Face à cette crise, les autorités régionales ont entrepris de moderniser les infrastructures d’assainissement, avec des projets de stations d’épuration à la pointe de la technologie. Cependant, le retard accumulé est considérable. En 2023, des rapports ont souligné que seules 30 % des eaux usées produites dans l’archipel étaient correctement traitées, un chiffre bien en deçà des normes européennes. À Tenerife, par exemple, des stations saturées ou vétustes peinent à absorber la demande, tandis que des zones comme Gran Canaria signalent des déversements illégaux récurrents.
Pour aggraver la situation, la dépendance des Canaries à l’eau douce, souvent produite par dessalement, complique la gestion des ressources hydriques dans un contexte insulaire où chaque goutte compte. Les experts estiment que la réutilisation des eaux usées traitées (REUT), une pratique encore peu développée localement, pourrait alléger la pression sur les ressources tout en réduisant les rejets en mer. Des initiatives similaires ont déjà porté leurs fruits dans d’autres régions, comme à Dakar, où les eaux traitées irriguent des cultures et produisent du biogaz.

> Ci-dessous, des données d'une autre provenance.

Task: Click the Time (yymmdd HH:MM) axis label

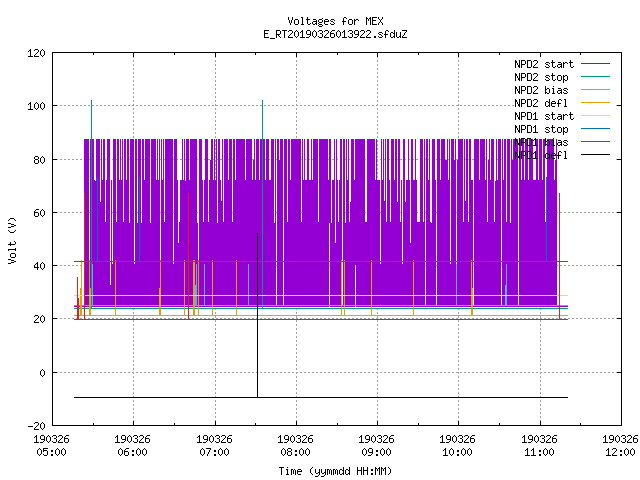Action: tap(335, 471)
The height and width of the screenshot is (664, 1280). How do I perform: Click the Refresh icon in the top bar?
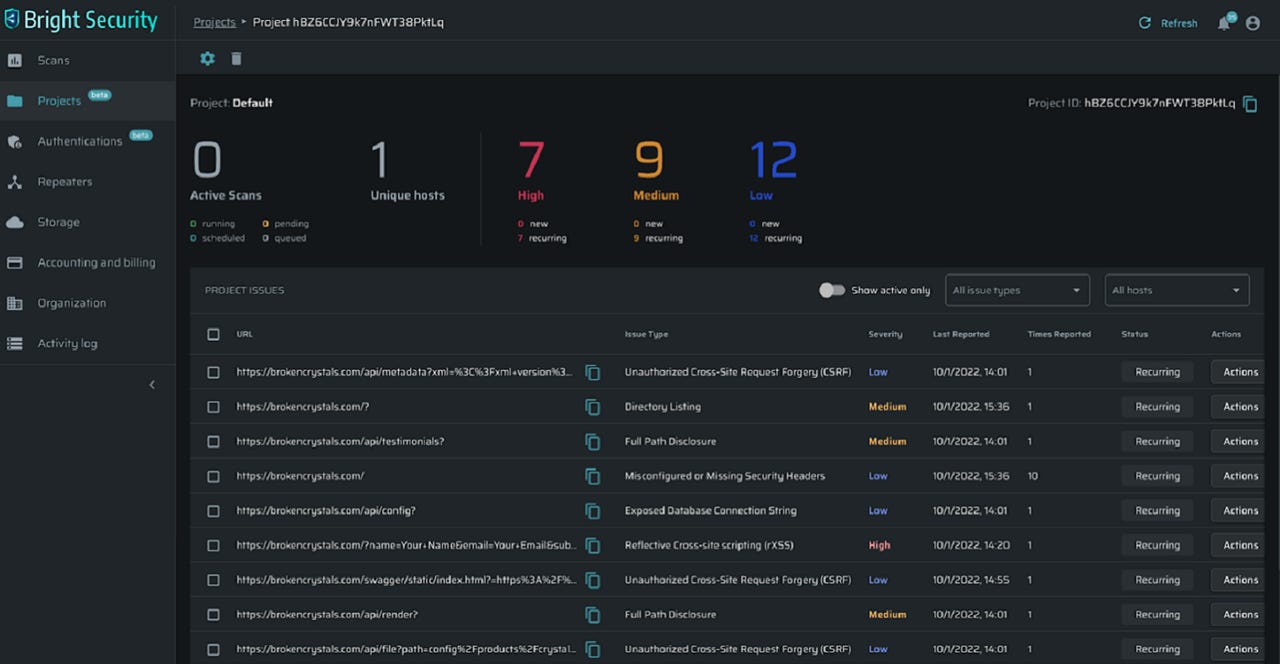(1145, 21)
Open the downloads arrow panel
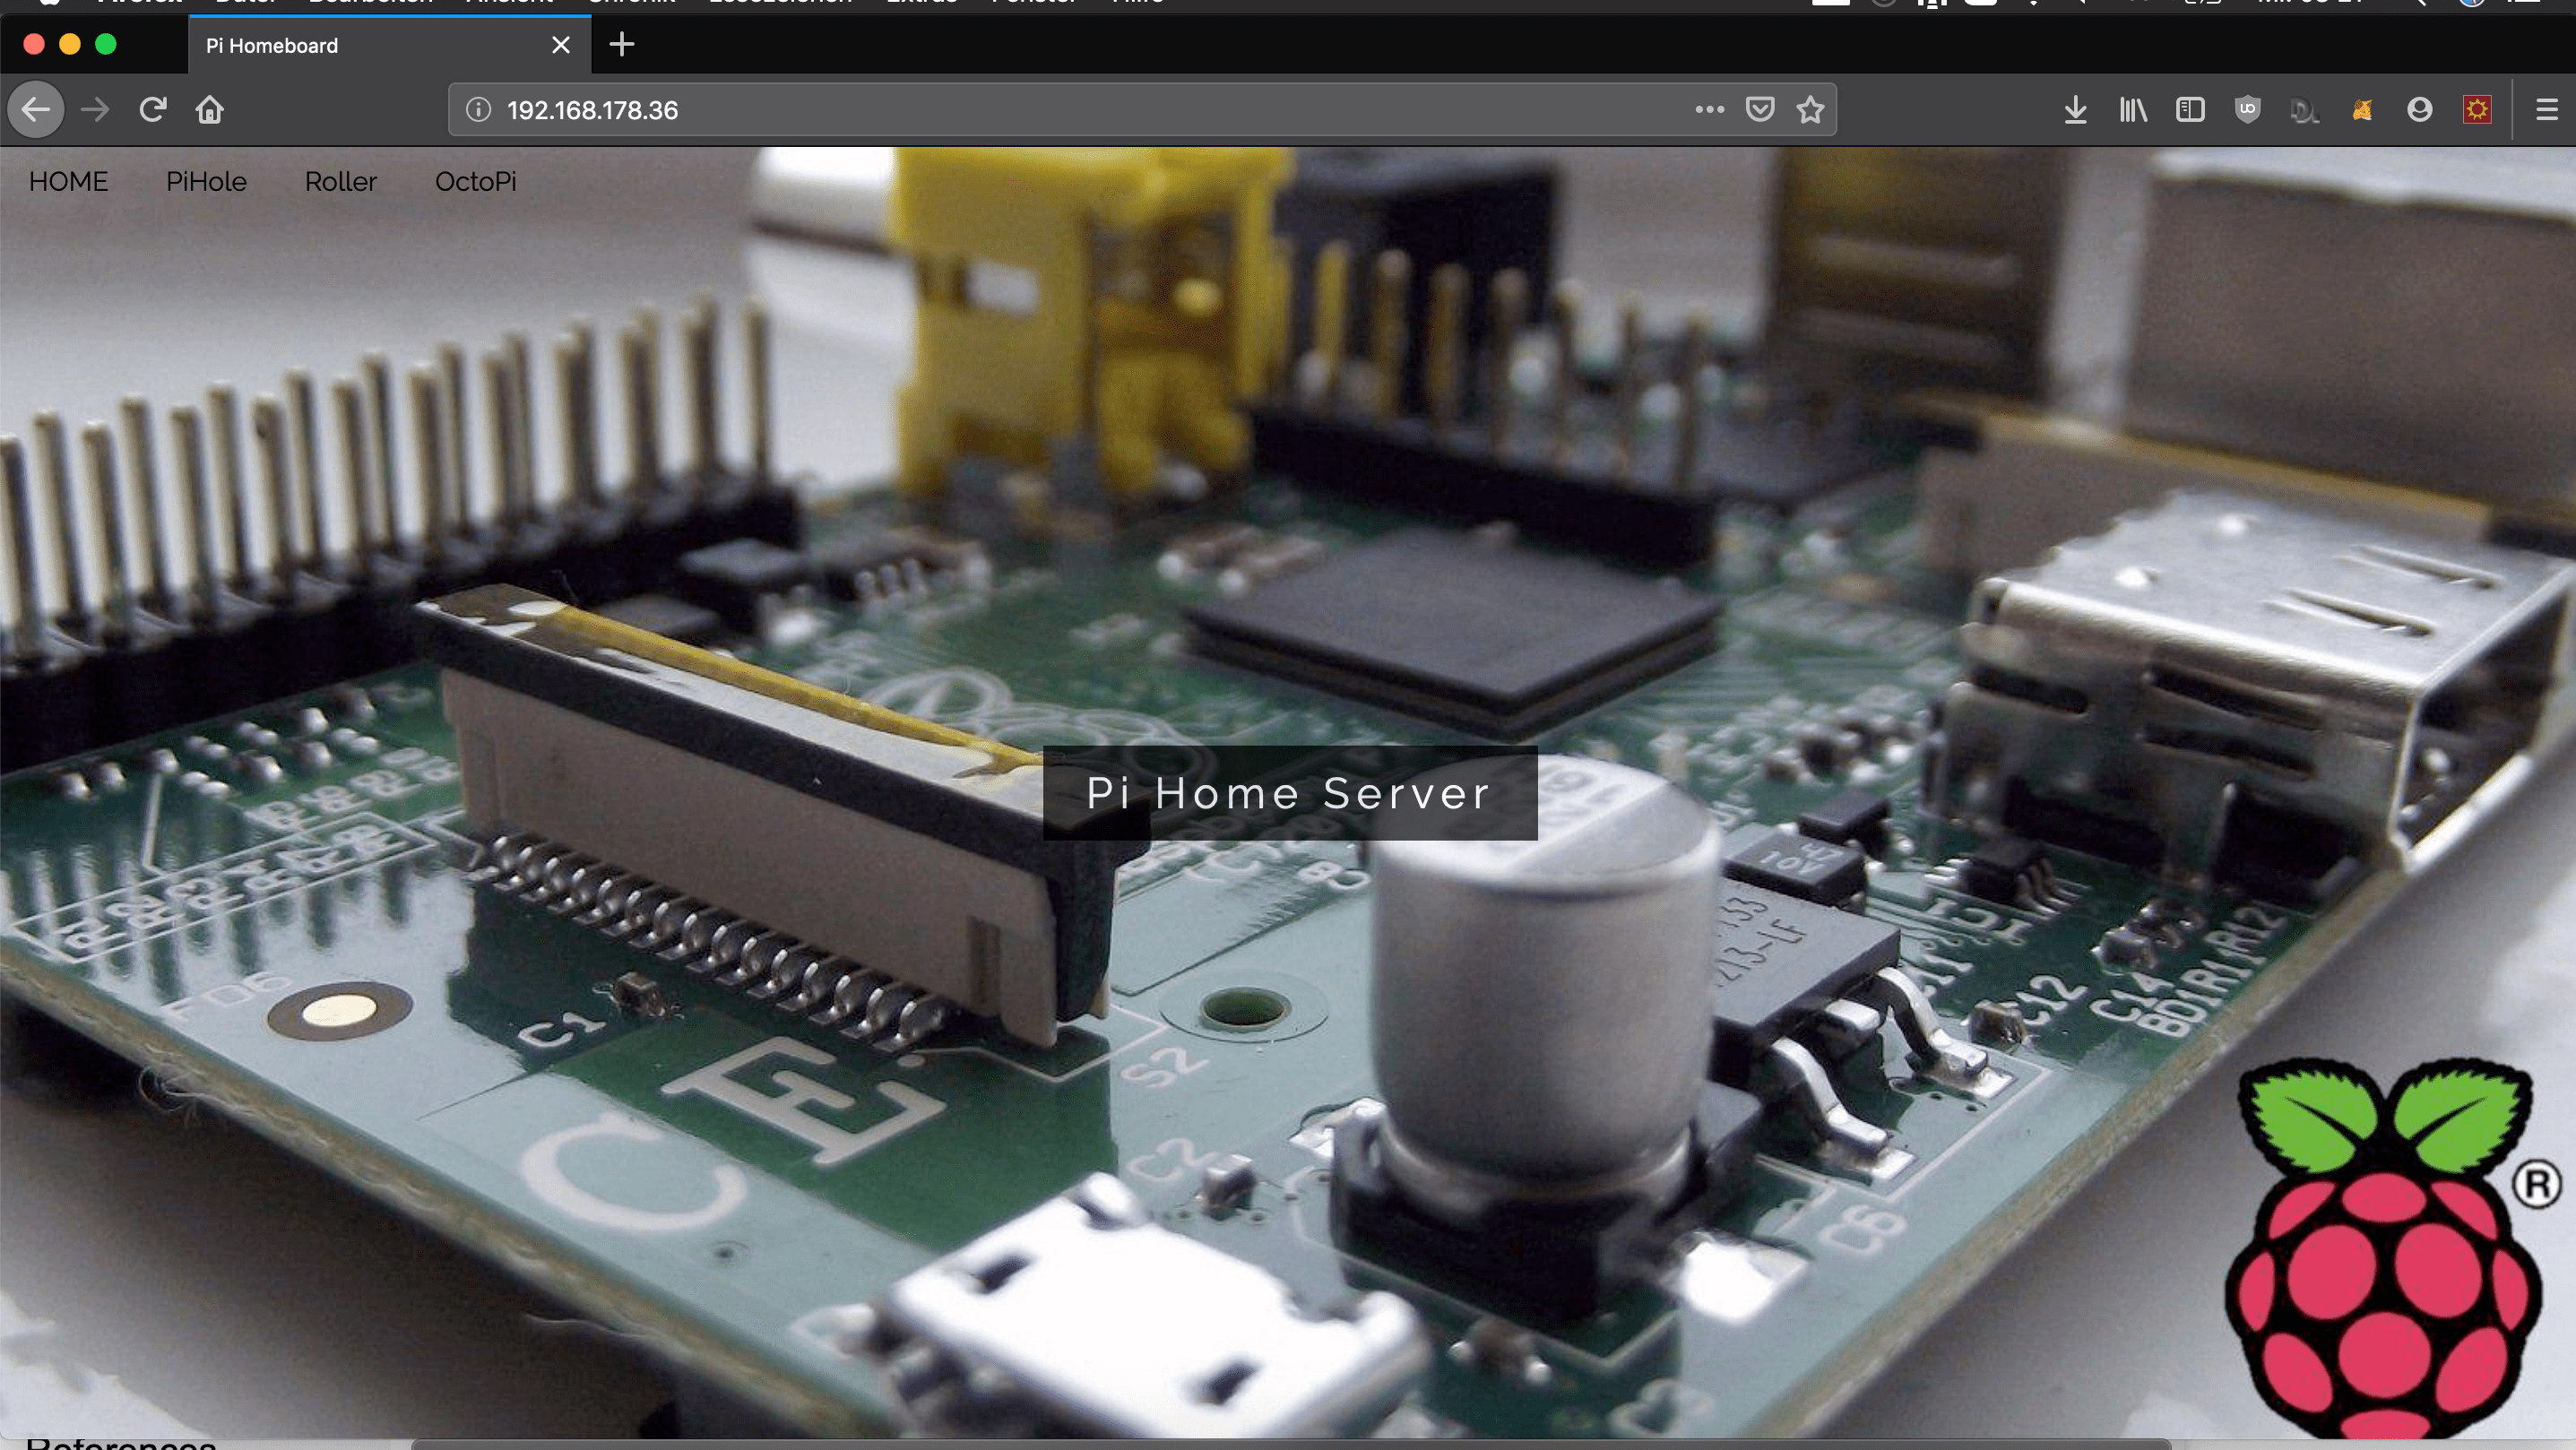 [2075, 110]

Malgré ces efforts, la route reste longue. Les habitants exigent des solutions rapides, tandis que les écologistes appellent à une régulation stricte du tourisme et à une sensibilisation accrue des visiteurs. Car dans ce paradis Atlantique, le cauchemar des eaux usées risque de ternir durablement l’image d’un joyau naturel, si des mesures radicales ne sont pas prises.